Problem: Please retype the records below exactly, from the first line down to and including the line with "CEA6961 (76, 1585)".

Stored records
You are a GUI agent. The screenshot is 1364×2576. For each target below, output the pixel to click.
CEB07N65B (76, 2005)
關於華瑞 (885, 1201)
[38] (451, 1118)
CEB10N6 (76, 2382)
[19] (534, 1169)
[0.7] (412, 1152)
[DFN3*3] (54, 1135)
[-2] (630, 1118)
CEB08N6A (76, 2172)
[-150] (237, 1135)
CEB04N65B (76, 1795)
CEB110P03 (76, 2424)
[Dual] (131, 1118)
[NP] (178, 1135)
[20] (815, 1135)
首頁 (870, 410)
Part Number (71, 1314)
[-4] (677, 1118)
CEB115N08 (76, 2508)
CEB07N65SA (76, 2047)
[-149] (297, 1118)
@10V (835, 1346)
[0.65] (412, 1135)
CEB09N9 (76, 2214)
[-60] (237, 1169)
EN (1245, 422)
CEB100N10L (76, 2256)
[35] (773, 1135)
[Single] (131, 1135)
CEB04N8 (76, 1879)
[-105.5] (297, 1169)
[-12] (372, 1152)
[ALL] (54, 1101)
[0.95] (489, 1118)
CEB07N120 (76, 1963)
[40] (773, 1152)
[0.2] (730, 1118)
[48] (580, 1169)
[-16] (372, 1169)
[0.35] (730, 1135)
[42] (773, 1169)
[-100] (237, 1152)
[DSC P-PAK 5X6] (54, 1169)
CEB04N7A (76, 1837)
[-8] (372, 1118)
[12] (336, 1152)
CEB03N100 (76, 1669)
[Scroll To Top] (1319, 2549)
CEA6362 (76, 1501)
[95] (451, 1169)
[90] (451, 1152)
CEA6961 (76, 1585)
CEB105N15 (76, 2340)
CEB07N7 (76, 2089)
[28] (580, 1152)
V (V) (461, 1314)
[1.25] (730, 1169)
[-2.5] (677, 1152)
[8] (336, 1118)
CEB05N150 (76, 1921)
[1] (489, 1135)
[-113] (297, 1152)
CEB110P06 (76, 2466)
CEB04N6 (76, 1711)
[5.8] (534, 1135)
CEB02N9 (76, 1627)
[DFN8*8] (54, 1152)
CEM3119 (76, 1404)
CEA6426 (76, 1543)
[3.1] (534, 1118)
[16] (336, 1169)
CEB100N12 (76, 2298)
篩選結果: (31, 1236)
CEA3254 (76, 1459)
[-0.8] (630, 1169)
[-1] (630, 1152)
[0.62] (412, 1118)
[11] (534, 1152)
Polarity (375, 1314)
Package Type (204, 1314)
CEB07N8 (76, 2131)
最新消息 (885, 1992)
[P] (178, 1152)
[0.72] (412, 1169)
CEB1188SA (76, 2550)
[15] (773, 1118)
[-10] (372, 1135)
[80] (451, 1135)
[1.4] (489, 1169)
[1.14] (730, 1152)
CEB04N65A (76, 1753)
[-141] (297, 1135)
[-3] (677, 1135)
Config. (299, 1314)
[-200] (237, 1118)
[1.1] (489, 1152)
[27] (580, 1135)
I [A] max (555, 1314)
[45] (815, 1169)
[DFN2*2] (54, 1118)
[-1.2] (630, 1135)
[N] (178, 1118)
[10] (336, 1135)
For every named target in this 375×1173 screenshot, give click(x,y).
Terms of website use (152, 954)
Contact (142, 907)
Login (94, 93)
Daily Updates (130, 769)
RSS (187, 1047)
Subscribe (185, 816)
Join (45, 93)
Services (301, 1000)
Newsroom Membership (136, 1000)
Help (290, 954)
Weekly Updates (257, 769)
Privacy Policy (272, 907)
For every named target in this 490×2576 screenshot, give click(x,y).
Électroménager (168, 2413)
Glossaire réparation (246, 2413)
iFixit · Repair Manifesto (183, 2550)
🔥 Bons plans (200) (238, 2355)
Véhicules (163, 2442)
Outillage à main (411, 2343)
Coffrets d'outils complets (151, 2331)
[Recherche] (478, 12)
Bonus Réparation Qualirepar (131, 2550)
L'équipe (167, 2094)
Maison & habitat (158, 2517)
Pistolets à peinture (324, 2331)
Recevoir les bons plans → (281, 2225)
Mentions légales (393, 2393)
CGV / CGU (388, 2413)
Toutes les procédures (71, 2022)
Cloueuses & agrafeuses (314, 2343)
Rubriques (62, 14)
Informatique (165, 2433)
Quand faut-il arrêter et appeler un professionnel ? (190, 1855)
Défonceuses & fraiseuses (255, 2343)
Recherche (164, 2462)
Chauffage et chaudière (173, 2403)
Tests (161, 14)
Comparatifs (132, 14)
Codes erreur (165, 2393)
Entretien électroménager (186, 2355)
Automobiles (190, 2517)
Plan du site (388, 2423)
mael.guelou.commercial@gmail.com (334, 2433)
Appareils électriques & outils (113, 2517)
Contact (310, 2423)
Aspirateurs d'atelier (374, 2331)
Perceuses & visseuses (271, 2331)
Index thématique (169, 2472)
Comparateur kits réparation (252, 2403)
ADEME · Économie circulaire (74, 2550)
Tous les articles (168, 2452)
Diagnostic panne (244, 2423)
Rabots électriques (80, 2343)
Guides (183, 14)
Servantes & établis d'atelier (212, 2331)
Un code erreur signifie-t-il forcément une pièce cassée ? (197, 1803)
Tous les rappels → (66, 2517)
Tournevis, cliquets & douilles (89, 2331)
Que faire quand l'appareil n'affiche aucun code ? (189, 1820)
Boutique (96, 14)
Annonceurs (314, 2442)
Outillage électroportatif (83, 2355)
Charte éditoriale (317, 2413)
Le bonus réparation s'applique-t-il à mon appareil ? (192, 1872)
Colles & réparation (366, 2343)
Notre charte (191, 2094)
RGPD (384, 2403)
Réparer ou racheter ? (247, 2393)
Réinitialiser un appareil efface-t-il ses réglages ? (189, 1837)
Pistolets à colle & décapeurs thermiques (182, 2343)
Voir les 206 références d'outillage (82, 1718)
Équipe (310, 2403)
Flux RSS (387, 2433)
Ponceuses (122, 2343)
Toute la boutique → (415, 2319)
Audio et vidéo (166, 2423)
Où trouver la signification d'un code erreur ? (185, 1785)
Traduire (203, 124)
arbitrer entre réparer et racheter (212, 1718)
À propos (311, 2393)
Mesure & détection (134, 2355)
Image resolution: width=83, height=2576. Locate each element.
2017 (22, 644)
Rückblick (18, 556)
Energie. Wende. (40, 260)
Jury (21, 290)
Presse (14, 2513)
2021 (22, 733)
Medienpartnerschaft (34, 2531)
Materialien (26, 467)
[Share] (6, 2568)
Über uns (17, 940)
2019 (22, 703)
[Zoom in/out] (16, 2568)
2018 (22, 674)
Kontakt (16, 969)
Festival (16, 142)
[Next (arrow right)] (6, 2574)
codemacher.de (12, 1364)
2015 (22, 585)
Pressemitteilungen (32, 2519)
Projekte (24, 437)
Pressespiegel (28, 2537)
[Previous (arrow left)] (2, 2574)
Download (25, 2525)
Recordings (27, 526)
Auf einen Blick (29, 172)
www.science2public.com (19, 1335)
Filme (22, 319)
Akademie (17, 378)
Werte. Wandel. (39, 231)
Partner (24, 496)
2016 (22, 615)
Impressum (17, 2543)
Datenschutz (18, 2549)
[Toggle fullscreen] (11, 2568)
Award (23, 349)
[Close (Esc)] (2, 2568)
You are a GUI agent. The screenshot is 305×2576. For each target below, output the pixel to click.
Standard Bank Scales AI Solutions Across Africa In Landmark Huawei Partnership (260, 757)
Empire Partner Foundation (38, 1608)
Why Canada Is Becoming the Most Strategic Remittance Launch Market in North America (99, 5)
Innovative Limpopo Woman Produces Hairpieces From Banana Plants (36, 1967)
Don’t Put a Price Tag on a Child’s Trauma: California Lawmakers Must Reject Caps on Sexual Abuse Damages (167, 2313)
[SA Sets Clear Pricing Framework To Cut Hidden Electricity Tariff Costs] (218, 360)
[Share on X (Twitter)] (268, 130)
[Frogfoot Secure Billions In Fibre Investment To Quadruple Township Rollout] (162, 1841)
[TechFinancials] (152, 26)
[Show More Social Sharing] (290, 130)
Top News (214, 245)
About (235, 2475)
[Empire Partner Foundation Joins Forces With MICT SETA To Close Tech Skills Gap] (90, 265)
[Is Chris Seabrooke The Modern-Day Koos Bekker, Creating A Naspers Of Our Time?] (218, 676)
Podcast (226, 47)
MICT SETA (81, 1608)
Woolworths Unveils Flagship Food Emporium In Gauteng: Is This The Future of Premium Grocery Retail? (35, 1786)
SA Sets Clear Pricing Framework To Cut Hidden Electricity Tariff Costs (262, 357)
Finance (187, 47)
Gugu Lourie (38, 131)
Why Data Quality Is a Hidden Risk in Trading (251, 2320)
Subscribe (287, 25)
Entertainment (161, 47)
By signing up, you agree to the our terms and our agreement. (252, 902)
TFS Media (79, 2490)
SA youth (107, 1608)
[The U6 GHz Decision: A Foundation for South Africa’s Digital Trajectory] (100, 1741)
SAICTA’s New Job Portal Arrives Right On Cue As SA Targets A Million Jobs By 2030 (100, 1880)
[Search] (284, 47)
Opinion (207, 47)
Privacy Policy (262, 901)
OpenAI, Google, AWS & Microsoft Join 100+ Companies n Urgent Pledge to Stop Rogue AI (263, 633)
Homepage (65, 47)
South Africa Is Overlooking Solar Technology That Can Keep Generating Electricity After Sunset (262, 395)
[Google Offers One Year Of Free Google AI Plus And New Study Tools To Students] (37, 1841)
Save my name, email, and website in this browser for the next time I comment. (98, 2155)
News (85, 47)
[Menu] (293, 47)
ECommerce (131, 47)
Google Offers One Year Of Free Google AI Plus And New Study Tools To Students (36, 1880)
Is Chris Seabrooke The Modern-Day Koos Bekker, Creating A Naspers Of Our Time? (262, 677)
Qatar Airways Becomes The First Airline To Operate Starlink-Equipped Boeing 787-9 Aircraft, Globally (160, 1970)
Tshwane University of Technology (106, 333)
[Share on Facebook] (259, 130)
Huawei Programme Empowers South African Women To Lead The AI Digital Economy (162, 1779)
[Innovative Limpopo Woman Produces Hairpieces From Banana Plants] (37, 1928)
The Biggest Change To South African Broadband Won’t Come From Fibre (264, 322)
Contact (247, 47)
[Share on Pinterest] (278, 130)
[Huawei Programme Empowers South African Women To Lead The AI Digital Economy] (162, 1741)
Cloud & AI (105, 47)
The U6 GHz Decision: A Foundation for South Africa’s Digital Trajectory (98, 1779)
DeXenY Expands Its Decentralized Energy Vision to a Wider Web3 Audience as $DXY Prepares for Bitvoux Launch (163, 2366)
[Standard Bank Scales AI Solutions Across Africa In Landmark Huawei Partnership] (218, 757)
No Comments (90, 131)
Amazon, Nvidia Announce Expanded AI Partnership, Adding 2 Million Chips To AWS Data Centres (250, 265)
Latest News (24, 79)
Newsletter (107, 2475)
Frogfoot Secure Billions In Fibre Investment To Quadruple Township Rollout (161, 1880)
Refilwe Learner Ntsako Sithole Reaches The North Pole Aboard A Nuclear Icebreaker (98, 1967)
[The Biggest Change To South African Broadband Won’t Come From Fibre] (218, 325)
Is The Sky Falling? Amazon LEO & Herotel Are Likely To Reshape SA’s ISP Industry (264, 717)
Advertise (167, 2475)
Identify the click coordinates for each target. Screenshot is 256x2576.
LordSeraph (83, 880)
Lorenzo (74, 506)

Answer box:
You are a GUI agent. The screenshot is 1364×2576. For each target below, output the pixel to click.
CEB07N65B (76, 2005)
關於華瑞 (885, 1201)
[38] (451, 1118)
CEB10N6 (76, 2382)
[19] (534, 1169)
[0.7] (412, 1152)
[DFN3*3] (54, 1135)
[-2] (630, 1118)
CEB08N6A (76, 2172)
[-150] (237, 1135)
CEB04N65B (76, 1795)
CEB110P03 (76, 2424)
[Dual] (131, 1118)
[NP] (178, 1135)
[20] (815, 1135)
首頁 (870, 410)
Part Number (71, 1314)
[-4] (677, 1118)
CEB115N08 (76, 2508)
CEB07N65SA (76, 2047)
[-149] (297, 1118)
@10V (835, 1346)
[0.65] (412, 1135)
CEB09N9 (76, 2214)
[-60] (237, 1169)
EN (1245, 422)
CEB100N10L (76, 2256)
[35] (773, 1135)
[Single] (131, 1135)
CEB04N8 (76, 1879)
[-105.5] (297, 1169)
[-12] (372, 1152)
[ALL] (54, 1101)
[0.95] (489, 1118)
CEB07N120 (76, 1963)
[40] (773, 1152)
[0.2] (730, 1118)
[48] (580, 1169)
[-16] (372, 1169)
[0.35] (730, 1135)
[42] (773, 1169)
[-100] (237, 1152)
[DSC P-PAK 5X6] (54, 1169)
CEB04N7A (76, 1837)
[-8] (372, 1118)
[12] (336, 1152)
CEB03N100 (76, 1669)
[Scroll To Top] (1319, 2549)
CEA6362 (76, 1501)
[95] (451, 1169)
[90] (451, 1152)
CEA6961 (76, 1585)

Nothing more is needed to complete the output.